In particolare, lo studio ha dimostrato che qualsiasi livello di attività fisica registrata prima della diagnosi di cancro allo stadio 1 è associato a un rischio inferiore di progressione della malattia e di mortalità. Inoltre, il rischio si riduce ulteriormente per le persone che praticano un’attività fisica moderata o intensa rispetto a chi svolge poca o nessuna attività.
La ricerca, svolta in Sudafrica, ha coinvolto 28.248 persone a cui sono stati registrati i livelli di attività fisica nell’arco di 12 mesi attraverso dispositivi di monitoraggio da remoto, registri di sessioni in palestra e partecipazione a eventi sportivi organizzati.
I livelli di attività fisica sono stati classificati in tre categorie:
- Nessuna attività fisica
- Bassa (meno di 60 minuti a settimana)
- Moderata o alta (60 minuti o più a settimana)
L’analisi ha studiato come il tempo d’attività fisica influiva sul tempo alla progressione del tumore, il tempo al decesso e la mortalità per tutte le cause.
I partecipanti fisicamente attivi hanno mostrato tassi inferiori di progressione del cancro e mortalità rispetto a coloro che non svolgevano attività fisica.
Nel dettaglio, il rischio di progressione o decesso è stato inferiore del 16% nei soggetti con bassa attività fisica rispetto ai sedentari.

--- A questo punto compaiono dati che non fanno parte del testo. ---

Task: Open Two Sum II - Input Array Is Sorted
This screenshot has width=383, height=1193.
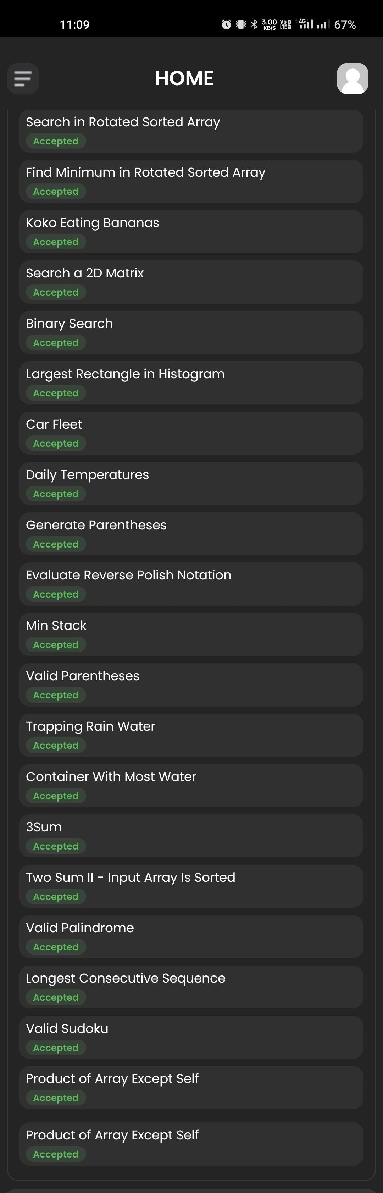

Il rischio si è ulteriormente ridotto del 27% nei partecipanti con attività moderata o alta.
Per la mortalità generale, il rischio è stato ridotto del 33% nei partecipanti con bassa attività fisica e del 47% in quelli con livelli più alti.
Questi risultati sottolineano l’importanza dell’esercizio fisico come fattore protettivo nella gestione del cancro, suggerendo che promuovere uno stile di vita attivo potrebbe avere benefici significativi non solo come fattore preventivo, ma anche per migliorare gli esiti delle cure, rallentando la progressione della malattia e migliorando la sopravvivenza generale.